- How to complete this task -
Which of the lines below hold "computer"? Please return each one.

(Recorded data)

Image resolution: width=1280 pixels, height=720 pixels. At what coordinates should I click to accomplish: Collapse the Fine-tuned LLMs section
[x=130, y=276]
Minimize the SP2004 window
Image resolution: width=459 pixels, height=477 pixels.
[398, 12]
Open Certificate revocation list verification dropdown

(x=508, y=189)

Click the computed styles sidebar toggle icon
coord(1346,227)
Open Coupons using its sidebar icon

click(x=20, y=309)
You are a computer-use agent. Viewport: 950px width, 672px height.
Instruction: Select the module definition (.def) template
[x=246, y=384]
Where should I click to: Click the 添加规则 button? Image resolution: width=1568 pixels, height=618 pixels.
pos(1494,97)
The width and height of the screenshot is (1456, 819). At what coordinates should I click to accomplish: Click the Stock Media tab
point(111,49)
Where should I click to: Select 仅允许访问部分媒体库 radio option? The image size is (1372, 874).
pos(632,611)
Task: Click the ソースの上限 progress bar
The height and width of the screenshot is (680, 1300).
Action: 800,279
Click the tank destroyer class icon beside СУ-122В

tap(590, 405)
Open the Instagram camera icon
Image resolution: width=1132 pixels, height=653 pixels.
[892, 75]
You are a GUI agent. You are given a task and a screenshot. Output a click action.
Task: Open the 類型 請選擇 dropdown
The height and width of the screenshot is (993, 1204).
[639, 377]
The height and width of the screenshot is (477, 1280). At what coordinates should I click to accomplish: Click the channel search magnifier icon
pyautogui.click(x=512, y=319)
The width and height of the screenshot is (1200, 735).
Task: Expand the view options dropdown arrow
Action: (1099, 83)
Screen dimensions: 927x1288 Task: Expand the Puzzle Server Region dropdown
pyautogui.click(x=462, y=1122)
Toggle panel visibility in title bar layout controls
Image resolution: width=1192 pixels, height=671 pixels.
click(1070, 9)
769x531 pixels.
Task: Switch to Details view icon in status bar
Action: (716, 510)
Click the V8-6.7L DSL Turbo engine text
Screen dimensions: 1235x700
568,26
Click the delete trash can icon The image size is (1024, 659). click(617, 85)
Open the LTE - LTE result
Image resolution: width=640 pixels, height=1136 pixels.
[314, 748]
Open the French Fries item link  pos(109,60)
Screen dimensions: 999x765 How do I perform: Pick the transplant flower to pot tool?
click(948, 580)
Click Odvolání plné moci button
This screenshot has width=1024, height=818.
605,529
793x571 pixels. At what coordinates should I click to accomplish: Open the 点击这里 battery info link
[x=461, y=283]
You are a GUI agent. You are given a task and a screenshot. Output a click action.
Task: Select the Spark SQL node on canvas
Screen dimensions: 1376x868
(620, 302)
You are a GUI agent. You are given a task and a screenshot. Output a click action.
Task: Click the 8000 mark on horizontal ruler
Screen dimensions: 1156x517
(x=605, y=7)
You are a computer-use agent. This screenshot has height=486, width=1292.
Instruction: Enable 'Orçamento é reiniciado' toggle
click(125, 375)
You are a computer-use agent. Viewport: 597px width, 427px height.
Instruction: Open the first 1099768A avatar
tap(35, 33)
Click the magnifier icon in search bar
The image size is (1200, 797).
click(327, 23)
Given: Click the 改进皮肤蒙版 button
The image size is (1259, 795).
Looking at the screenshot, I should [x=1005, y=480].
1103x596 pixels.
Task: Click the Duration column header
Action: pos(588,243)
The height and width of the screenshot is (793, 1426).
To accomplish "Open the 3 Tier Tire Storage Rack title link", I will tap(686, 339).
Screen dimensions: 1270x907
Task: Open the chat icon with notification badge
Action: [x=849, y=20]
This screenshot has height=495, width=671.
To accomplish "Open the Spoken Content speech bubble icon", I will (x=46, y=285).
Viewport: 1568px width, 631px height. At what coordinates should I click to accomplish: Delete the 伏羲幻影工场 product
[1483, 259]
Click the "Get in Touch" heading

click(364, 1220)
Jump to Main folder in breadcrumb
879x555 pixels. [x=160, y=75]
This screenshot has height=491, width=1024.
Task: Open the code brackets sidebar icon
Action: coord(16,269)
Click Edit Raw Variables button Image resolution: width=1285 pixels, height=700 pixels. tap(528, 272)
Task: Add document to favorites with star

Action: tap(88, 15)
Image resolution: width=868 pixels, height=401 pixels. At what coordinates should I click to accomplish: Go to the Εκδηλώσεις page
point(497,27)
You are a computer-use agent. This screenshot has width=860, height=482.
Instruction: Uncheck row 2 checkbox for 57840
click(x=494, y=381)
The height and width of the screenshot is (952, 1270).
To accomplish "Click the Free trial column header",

- Completed task -
You are a computer-use agent. Viewport: 950px width, 672px height.
You are a computer-use agent. This screenshot has height=486, width=1292.
You are a computer-use agent. Viewport: 597px width, 427px height.
You are a computer-use agent. This screenshot has width=860, height=482.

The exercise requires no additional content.